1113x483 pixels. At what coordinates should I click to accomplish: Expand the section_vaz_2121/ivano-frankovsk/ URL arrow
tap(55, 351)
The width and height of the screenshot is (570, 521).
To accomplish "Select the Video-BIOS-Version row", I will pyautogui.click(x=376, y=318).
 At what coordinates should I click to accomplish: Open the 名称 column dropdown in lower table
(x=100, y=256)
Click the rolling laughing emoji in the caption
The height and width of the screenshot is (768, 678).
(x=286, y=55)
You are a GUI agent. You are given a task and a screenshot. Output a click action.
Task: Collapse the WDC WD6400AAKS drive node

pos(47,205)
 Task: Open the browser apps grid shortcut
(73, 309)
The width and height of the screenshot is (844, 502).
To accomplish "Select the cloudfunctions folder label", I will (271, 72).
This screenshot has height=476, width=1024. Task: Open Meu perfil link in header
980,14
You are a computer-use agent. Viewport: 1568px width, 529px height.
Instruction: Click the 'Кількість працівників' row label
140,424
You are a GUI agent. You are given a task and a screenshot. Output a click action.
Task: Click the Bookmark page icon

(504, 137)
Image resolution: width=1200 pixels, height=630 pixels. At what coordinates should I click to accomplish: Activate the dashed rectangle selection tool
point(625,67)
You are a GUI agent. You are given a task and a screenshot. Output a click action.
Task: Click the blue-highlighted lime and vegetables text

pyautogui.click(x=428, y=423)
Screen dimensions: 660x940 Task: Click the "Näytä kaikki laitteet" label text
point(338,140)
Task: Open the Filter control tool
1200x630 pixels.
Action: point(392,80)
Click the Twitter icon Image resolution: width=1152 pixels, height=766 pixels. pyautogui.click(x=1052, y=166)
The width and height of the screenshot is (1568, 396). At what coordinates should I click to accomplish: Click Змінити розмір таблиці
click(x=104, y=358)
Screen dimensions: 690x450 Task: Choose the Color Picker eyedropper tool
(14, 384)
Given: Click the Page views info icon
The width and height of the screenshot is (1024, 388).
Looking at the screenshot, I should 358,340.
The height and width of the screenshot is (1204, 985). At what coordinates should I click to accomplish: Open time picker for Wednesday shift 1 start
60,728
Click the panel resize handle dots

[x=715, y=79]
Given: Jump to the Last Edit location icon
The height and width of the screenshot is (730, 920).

● ● ●

■ **What is expected**
Return the whole listing, keeping every word as it is.

■ **Reply**
1113x483 pixels. At what coordinates should I click to accomplish: Expand the section_vaz_2121/ivano-frankovsk/ URL arrow
tap(55, 351)
The width and height of the screenshot is (570, 521).
To accomplish "Select the Video-BIOS-Version row", I will pyautogui.click(x=376, y=318).
 At what coordinates should I click to accomplish: Open the 名称 column dropdown in lower table
(x=100, y=256)
Click the rolling laughing emoji in the caption
The height and width of the screenshot is (768, 678).
(x=286, y=55)
You are a GUI agent. You are given a task and a screenshot. Output a click action.
Task: Collapse the WDC WD6400AAKS drive node

pos(47,205)
 Task: Open the browser apps grid shortcut
(73, 309)
The width and height of the screenshot is (844, 502).
To accomplish "Select the cloudfunctions folder label", I will (271, 72).
This screenshot has height=476, width=1024. Task: Open Meu perfil link in header
980,14
You are a computer-use agent. Viewport: 1568px width, 529px height.
Instruction: Click the 'Кількість працівників' row label
140,424
You are a GUI agent. You are given a task and a screenshot. Output a click action.
Task: Click the Bookmark page icon

(504, 137)
Image resolution: width=1200 pixels, height=630 pixels. At what coordinates should I click to accomplish: Activate the dashed rectangle selection tool
point(625,67)
You are a GUI agent. You are given a task and a screenshot. Output a click action.
Task: Click the blue-highlighted lime and vegetables text

pyautogui.click(x=428, y=423)
Screen dimensions: 660x940 Task: Click the "Näytä kaikki laitteet" label text
point(338,140)
Task: Open the Filter control tool
1200x630 pixels.
Action: point(392,80)
Click the Twitter icon Image resolution: width=1152 pixels, height=766 pixels. pyautogui.click(x=1052, y=166)
The width and height of the screenshot is (1568, 396). At what coordinates should I click to accomplish: Click Змінити розмір таблиці
click(x=104, y=358)
Screen dimensions: 690x450 Task: Choose the Color Picker eyedropper tool
(14, 384)
Given: Click the Page views info icon
The width and height of the screenshot is (1024, 388).
Looking at the screenshot, I should 358,340.
The height and width of the screenshot is (1204, 985). At what coordinates should I click to accomplish: Open time picker for Wednesday shift 1 start
60,728
Click the panel resize handle dots

[x=715, y=79]
Given: Jump to the Last Edit location icon
The height and width of the screenshot is (730, 920).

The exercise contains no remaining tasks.